Lundi dernier, le pays tout entier a été pris de court par l’annonce surprise des résultats de l’Examen d’État, édition 2025, soit à peine 78 heures après la fin des épreuves traditionnelles. Une rapidité inédite, qui a suscité de nombreuses interrogations au sein de la communauté éducative.
Notre rédaction a été contactée par plusieurs experts en éducation ainsi que par certains agents du ministère de l’Éducation nationale, tous désireux de dénoncer des irrégularités constatées dans cette procédure précipitée.

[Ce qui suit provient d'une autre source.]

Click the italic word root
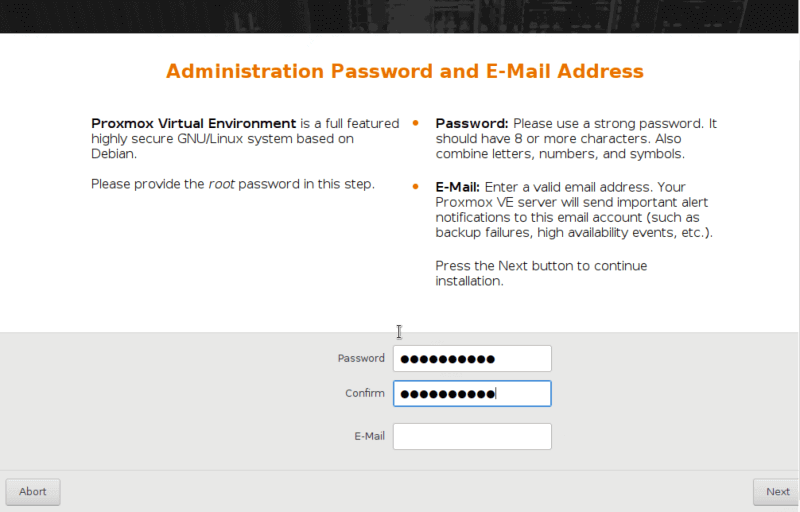This screenshot has width=800, height=512. tap(221, 184)
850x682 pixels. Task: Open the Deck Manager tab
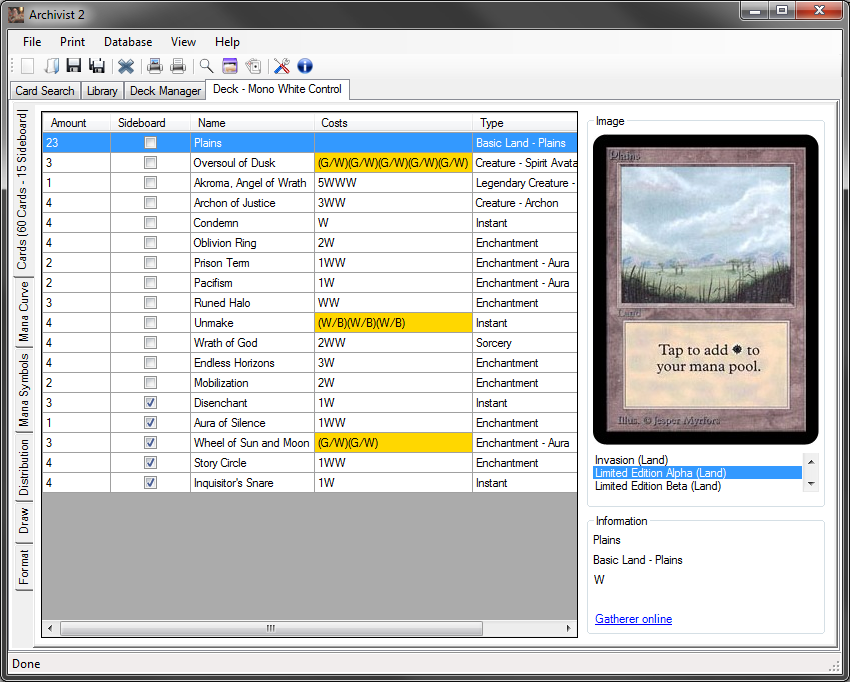point(164,90)
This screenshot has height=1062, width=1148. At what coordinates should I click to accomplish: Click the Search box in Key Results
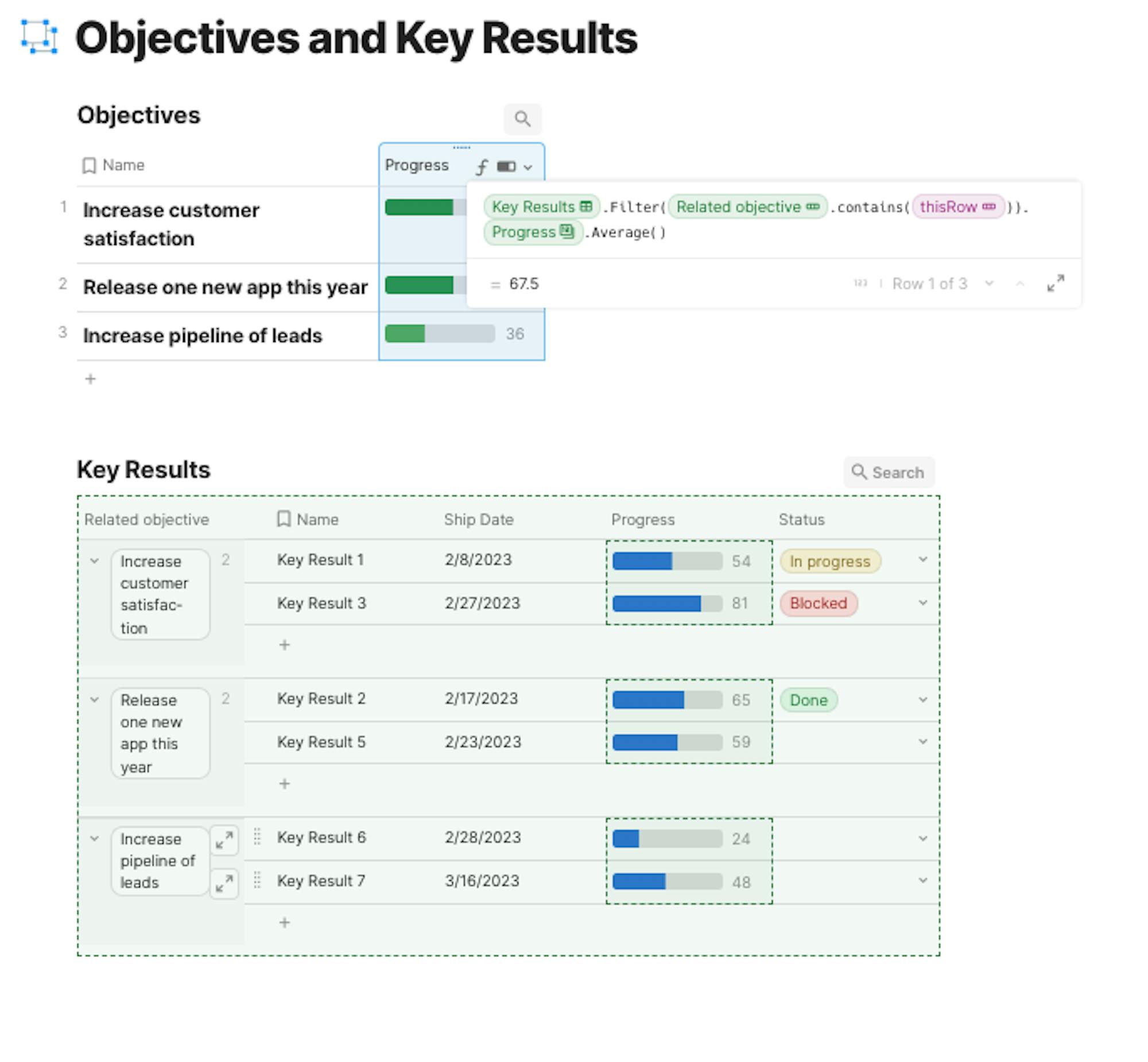(x=889, y=472)
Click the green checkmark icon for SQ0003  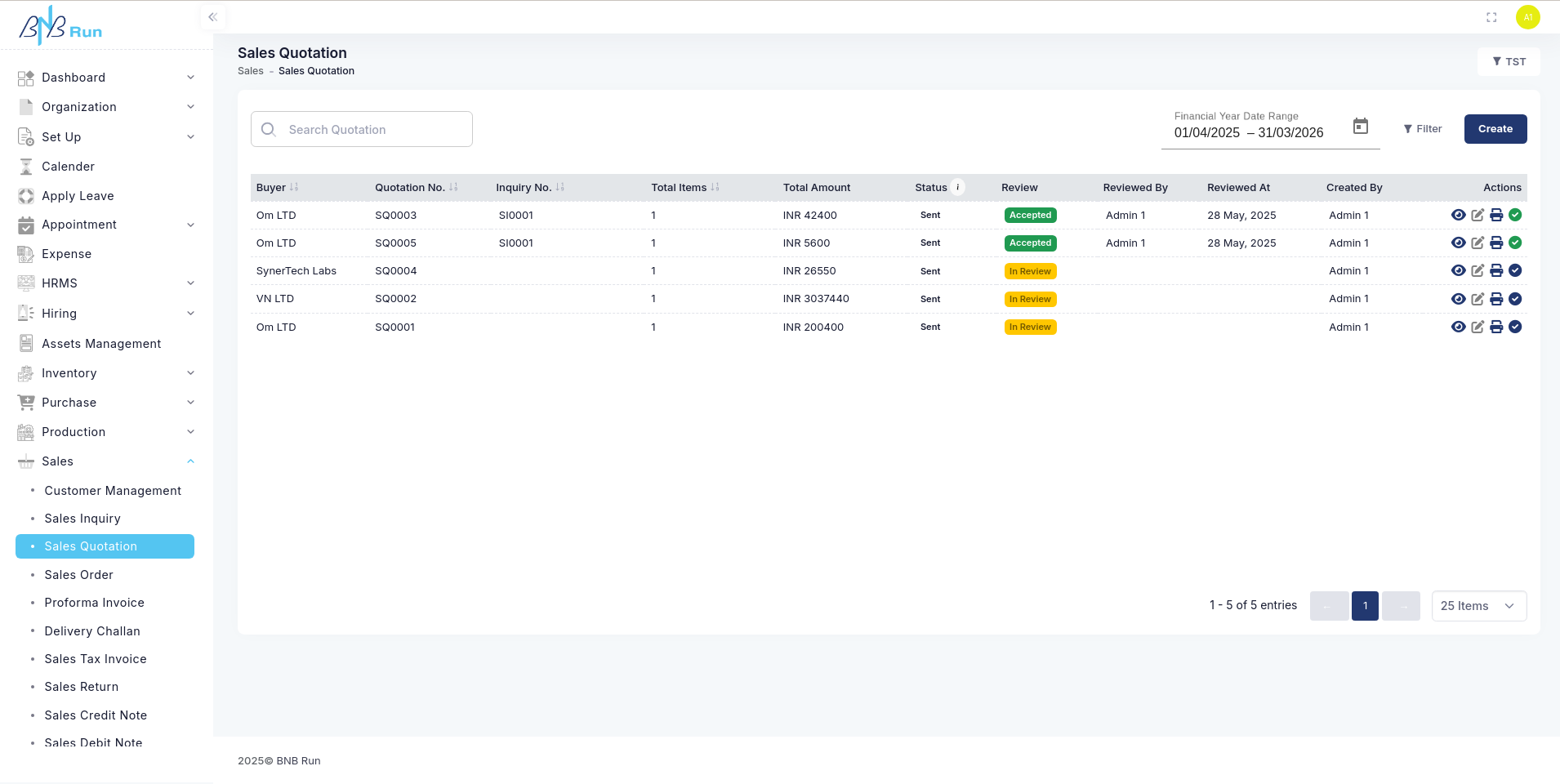pos(1515,216)
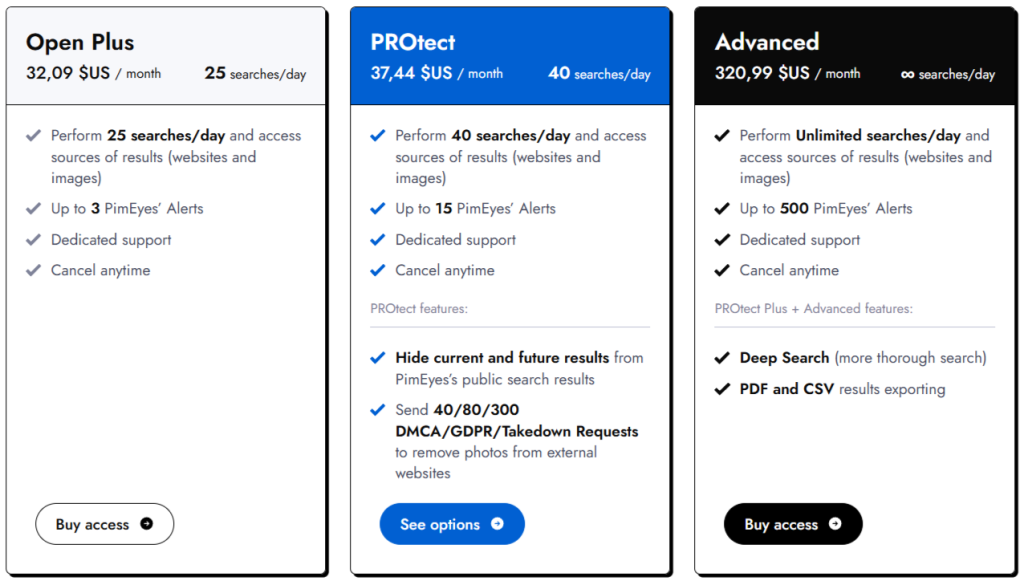Viewport: 1024px width, 581px height.
Task: Click arrow icon in Open Plus Buy access button
Action: [x=147, y=524]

Face à ces révélations, nous avons pris l’initiative de mener une enquête rigoureuse en interrogeant des sources suffisamment informées et directement impliquées dans l’organisation de l’Examen d’État. Par souci d’équité, nous avons croisé leurs témoignages avec ceux d’acteurs issus de tous les camps concernés.
L’intelligence artificielle comme justificatif ?
Le ministère de l’Éducation nationale défend cette rapidité en expliquant que la correction des copies a été rendue possible grâce à l’introduction de l’intelligence artificielle (IA) et à la décentralisation des centres de correction, répartis cette année entre Kinshasa, Lubumbashi et Mbuji-Mayi.
Cependant, une question essentielle reste en suspens : comment les calculs ont-ils été faits, compte tenu des délais très courts d’organisation ?
Pour rappel, les épreuves hors session incluant la dissertation, le français oral, le jury pratique ainsi que les épreuves de dessin projet pour les options techniques ont été organisées du 2 au 14 juin. Par la suite, une rallonge d’une semaine a été accordée en raison des difficultés logistiques.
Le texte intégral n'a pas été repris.